Sarah Hewitt, a New York and Philadelphia-based partner at Schnader Harrison Segal & Lewis and co-chair of the firm's art law practice group, said she does a lot of lending that is secured by fine art, although the firm also does art law litigation. "As the art market exploded, so did the finance area on modern and contemporary art in particular," she said, explaining that her clients lend to collectors and galleries who are trying to leverage their investments.
For all the variety that exists in the practice of art law, there appears to be one constant: Lawyers who do art law either have a longtime interest in art or they develop one. Heinlen is a former art history professor. Kline was exposed to art from an early age, as his late mother, Harriet Kline, was a sculptor and painter known for using shredded U.S. currency in her work. Hewitt minored in art history in college and always wanted to work in the art world. Maddrey worked as a commercial photographer for 10 years before going to law school—a career that inspired him to help artists and photographers protect their copyrights.

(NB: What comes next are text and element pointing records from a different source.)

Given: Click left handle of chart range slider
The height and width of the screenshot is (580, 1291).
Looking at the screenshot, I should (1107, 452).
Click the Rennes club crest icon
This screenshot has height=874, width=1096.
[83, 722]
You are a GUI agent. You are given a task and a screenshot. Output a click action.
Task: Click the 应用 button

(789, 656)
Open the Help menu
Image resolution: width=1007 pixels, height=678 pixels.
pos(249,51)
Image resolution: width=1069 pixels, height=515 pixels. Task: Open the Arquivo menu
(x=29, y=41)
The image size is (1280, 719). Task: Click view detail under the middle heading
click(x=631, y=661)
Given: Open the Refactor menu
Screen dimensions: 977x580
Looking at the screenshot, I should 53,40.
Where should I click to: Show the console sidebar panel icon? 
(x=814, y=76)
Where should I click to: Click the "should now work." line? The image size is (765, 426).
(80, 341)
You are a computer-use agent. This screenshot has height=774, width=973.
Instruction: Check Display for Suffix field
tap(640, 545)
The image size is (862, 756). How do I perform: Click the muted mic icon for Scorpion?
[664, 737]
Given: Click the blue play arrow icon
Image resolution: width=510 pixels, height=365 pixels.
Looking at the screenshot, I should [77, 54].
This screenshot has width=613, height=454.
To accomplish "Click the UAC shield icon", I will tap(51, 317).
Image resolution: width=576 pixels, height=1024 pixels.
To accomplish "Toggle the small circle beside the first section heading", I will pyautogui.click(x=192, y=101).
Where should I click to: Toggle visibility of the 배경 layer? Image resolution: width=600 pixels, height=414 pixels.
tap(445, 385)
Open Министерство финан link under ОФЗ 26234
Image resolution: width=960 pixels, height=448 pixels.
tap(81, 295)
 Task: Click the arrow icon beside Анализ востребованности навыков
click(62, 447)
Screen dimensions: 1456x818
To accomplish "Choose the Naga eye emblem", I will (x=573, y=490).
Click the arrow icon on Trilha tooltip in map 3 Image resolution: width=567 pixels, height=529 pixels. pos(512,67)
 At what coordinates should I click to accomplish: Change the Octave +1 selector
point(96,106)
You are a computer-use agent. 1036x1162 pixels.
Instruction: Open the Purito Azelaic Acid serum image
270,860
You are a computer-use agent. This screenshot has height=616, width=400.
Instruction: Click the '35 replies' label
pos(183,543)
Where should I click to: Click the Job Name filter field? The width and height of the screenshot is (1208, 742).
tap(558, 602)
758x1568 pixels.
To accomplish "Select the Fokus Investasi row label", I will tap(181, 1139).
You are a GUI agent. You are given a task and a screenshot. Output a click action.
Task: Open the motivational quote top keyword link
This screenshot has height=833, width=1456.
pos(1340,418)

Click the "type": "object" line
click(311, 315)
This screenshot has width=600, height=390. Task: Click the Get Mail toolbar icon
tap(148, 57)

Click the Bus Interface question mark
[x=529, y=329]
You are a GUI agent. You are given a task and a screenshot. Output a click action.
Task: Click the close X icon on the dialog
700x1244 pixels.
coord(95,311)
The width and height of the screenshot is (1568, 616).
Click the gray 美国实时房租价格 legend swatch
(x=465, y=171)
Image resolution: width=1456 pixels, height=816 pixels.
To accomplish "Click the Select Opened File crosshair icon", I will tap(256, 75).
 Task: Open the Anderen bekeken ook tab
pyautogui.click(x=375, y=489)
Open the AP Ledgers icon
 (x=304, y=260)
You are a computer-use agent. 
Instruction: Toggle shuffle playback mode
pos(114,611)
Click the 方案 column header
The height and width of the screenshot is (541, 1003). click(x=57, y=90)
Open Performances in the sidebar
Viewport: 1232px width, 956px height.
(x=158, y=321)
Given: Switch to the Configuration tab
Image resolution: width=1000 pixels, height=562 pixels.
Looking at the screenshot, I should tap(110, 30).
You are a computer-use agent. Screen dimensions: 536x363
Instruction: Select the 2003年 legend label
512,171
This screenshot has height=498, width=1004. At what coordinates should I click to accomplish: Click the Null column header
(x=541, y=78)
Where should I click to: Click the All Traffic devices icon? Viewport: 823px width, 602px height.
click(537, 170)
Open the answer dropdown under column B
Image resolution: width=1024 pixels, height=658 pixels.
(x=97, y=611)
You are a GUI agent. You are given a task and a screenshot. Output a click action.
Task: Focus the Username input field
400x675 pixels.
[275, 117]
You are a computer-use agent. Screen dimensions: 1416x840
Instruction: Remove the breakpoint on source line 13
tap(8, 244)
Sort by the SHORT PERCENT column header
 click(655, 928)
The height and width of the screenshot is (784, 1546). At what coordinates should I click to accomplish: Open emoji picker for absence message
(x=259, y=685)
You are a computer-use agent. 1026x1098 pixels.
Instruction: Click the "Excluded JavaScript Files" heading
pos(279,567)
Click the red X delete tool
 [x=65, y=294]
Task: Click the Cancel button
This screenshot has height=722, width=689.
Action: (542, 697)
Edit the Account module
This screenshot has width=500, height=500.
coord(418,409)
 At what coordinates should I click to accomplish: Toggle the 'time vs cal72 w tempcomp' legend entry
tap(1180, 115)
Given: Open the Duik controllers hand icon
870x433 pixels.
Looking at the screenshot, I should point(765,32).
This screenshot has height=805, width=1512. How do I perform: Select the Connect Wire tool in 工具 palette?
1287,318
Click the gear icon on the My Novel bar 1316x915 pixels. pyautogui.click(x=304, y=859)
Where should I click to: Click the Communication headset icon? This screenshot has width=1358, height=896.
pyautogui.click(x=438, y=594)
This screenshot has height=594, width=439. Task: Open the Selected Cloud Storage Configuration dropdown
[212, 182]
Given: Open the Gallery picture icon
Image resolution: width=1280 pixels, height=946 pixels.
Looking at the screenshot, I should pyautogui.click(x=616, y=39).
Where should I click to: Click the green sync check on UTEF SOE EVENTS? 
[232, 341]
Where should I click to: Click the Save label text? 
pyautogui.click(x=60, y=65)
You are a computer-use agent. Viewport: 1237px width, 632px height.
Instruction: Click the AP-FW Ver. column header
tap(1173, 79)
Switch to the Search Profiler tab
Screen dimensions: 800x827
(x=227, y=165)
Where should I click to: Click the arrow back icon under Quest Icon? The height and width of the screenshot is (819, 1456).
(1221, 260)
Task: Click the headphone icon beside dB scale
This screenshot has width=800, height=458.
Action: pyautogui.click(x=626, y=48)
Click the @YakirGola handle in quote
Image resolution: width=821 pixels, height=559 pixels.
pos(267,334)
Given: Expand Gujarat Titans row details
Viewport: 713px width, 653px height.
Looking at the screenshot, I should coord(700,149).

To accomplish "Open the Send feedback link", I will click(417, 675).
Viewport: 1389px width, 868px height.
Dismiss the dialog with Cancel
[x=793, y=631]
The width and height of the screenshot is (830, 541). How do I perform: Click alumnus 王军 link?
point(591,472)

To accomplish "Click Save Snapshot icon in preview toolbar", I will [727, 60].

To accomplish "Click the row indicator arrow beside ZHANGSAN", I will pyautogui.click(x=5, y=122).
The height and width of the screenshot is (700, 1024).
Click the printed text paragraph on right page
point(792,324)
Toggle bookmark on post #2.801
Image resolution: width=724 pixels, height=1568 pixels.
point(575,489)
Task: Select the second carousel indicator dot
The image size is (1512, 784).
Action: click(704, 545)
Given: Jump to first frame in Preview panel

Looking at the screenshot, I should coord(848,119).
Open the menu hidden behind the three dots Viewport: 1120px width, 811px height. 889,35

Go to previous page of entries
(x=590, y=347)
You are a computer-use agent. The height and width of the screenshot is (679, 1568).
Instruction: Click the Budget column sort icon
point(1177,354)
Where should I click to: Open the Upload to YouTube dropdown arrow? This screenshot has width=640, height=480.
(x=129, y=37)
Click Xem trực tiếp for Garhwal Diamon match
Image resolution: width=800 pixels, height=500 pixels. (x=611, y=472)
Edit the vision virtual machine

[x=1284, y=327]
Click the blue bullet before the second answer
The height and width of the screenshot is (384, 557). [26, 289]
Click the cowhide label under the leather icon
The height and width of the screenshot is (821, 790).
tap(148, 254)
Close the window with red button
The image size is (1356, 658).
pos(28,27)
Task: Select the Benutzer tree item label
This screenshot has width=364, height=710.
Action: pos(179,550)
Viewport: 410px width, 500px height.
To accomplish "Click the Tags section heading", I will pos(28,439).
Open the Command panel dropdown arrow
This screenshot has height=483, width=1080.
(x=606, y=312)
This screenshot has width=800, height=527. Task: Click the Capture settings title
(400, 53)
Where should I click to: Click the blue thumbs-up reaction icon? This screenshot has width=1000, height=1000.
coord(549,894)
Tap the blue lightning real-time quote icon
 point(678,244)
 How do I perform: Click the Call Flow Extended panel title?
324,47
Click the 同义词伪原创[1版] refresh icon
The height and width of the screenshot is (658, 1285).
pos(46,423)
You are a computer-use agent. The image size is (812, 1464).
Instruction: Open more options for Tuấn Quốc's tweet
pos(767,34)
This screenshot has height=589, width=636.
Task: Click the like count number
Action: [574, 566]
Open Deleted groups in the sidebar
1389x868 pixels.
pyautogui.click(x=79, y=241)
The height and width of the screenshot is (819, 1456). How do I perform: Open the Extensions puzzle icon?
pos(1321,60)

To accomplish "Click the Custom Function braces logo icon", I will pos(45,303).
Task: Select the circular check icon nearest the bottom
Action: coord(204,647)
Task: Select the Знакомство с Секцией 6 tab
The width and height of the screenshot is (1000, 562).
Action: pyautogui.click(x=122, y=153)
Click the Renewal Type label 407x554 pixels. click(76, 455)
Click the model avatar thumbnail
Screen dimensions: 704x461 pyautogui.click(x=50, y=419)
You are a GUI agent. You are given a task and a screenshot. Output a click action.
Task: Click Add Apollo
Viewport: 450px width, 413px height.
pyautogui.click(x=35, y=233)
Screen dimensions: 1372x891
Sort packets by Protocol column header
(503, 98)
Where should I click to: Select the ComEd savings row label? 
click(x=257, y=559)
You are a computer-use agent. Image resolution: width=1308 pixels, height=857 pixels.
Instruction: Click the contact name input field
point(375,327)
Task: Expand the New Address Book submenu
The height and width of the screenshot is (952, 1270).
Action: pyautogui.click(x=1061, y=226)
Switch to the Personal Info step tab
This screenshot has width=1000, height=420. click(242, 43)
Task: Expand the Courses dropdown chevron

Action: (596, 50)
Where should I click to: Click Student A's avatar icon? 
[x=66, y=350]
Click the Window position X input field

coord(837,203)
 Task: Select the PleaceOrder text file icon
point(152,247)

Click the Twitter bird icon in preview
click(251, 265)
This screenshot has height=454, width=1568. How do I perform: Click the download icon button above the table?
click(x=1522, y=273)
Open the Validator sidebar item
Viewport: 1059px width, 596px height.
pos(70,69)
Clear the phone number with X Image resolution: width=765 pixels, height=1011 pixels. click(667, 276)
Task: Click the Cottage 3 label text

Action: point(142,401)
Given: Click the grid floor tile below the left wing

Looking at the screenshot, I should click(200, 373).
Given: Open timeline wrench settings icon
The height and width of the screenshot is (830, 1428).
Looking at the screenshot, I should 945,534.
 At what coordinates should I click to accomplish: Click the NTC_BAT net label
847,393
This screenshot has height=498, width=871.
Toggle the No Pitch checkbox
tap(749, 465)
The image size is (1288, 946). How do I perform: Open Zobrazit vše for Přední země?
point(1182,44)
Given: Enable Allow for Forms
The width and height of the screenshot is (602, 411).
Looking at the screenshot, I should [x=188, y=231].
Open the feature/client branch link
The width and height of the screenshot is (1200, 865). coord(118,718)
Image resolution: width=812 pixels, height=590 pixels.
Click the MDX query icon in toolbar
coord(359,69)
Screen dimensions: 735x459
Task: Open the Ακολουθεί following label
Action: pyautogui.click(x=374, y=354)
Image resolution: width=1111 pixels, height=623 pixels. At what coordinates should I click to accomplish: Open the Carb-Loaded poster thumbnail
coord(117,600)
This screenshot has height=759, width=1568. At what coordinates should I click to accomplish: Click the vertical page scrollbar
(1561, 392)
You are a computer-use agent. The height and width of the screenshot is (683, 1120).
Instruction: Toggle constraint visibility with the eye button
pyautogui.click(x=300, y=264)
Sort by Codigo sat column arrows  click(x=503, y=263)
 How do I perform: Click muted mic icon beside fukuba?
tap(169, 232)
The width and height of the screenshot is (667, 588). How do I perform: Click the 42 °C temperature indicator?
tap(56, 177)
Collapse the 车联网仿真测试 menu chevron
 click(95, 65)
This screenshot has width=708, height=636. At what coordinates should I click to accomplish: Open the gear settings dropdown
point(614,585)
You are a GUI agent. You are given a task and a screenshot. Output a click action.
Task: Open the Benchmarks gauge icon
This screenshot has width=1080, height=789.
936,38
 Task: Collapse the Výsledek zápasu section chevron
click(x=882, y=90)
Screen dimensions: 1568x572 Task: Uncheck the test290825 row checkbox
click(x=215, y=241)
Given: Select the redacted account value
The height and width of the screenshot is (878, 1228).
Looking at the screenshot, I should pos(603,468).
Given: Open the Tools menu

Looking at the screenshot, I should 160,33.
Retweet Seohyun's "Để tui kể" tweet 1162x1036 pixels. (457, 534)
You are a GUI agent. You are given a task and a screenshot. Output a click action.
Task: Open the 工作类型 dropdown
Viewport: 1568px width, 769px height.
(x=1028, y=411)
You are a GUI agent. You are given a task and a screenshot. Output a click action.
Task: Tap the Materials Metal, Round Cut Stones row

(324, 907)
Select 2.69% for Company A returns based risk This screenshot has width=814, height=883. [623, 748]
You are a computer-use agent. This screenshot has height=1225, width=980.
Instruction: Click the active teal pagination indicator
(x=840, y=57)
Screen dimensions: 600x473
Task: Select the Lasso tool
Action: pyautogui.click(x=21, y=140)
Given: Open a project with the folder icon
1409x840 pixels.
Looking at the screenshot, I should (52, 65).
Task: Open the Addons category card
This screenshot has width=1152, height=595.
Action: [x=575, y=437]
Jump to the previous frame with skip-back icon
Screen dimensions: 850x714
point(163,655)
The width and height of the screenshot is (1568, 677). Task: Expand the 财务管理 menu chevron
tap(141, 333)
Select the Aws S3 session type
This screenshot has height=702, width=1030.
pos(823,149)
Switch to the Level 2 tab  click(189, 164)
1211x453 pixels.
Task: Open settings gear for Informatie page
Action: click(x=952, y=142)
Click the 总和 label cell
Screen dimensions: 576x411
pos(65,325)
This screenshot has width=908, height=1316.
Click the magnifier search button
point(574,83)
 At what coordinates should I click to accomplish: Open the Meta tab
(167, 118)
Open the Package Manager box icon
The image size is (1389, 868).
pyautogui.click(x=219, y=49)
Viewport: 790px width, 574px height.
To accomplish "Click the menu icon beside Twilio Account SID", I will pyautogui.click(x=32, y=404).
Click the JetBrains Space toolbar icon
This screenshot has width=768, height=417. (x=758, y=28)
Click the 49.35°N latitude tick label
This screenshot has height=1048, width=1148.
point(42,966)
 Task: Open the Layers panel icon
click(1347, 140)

Then there's Bumpas, the tax lawyer, who said art law got into his blood after he started working as outside counsel for the Dallas Museum of Art many years ago. He has become an art museum devotee who has a preference for the Old Masters but also enjoys contemporary and Impressionist art. He admittedly spends a lot of his time in art museums.
"The Reina Sofia in Madrid is my favorite," he said. "I also love the Louvre, and Prado and The Met in New York."